# Is this variable ordinal, interval data or discrete?

We asked people to evaluate their skills in different fields with this kind of question: " On a scale from 1 to 5, how would you qualify your skills in Field A, with 1 been 'Not skilled at all' and 5 been 'Very skilled'? " (I believe it's a kind of Osgood scale).

I guess if we asked people to chose between categories and then recoded those categories on a scale from 1 to 5, this variable would have been ordinal. But here we asked them a number directly and just told them what was the correspondence of the minimum and the maximum of the scale. So is this variable still ordinal?

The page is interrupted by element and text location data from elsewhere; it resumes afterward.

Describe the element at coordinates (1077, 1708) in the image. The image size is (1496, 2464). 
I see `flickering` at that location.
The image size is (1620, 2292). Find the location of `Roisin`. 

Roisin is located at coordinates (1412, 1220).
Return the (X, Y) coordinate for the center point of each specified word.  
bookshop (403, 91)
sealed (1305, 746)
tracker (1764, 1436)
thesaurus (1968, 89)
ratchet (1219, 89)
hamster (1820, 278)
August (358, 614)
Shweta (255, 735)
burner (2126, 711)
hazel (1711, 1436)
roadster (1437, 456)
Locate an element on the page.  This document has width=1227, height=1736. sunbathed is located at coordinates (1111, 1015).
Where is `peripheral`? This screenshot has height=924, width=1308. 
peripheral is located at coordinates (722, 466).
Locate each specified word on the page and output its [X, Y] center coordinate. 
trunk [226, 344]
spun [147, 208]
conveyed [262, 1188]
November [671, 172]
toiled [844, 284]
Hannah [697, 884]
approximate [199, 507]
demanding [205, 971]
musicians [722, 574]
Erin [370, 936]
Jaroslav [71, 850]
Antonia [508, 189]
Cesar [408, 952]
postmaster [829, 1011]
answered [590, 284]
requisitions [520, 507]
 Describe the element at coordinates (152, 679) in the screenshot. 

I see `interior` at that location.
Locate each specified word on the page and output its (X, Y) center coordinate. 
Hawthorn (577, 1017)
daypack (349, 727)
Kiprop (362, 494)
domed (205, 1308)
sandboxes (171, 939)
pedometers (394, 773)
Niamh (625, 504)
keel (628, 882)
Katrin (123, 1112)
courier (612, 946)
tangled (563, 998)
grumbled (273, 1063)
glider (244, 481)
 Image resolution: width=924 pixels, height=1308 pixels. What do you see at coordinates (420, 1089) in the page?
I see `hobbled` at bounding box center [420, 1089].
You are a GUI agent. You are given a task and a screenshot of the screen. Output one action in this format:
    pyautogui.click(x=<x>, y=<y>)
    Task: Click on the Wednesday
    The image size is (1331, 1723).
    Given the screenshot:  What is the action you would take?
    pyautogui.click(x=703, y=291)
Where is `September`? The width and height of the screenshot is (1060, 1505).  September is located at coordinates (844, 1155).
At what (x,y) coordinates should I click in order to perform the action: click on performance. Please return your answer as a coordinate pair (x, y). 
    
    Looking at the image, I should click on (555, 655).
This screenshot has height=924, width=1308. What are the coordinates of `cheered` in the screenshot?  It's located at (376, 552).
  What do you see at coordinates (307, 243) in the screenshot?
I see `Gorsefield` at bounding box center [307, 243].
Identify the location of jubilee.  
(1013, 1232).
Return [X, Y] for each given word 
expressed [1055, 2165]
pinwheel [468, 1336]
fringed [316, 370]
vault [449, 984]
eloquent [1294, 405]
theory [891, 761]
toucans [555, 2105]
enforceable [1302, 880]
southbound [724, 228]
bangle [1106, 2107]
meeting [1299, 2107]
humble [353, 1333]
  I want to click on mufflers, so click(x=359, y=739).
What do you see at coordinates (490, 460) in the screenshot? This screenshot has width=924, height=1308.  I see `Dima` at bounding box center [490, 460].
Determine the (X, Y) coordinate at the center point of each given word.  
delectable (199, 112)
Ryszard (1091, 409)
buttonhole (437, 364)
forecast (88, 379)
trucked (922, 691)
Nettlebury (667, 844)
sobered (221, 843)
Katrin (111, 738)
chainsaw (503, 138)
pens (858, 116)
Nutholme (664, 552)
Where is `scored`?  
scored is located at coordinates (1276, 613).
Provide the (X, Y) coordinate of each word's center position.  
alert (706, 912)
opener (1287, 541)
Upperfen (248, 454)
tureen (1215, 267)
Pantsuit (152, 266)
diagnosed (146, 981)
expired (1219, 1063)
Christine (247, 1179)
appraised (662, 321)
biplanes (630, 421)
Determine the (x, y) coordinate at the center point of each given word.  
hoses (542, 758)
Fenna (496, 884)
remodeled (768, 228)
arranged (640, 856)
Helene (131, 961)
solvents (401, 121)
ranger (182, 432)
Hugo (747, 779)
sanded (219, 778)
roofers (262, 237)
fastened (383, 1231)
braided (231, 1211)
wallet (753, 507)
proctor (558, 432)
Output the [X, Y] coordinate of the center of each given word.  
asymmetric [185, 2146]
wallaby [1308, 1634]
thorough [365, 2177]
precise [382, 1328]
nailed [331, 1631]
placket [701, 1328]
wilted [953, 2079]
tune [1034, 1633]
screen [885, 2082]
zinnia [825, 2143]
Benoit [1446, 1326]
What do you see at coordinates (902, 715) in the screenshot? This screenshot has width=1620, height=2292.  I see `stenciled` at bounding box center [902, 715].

Or is it discrete or Interval data?

The aim here is to detect differences between skills in different fields (so between different questions) and I read that it may not be a good idea to use some statistical tests (e.g. the Wilcoxon Signed Rank Test) on ordinal data (Does it ever make sense to treat categorical data as continuous? & Is ordinal or interval data required for the Wilcoxon signed rank test?).

The only way it would be interval is if there is some reasonable way of quantifying a person's skill level, and you believe that the difference between the skill level of someone who put down $n$, versus someone who put down $n+1$, is constant, or close to constant, for every $n$. That is, the difference between someone who put down a 1 and someone who put down a 2 is roughly the same as the difference between someone who put down a 2 and someone who put down a 3, etc. Note that if respondents interpreted it as percentiles (1 is first 20 percentiles, 2 is 20 to 40 percentile, etc.), then interval would probably not be a good fit. It's ultimately up to you to decide whether you want to model the data as being such, based on what you know about the data, what you want, and how well different models get you what you want.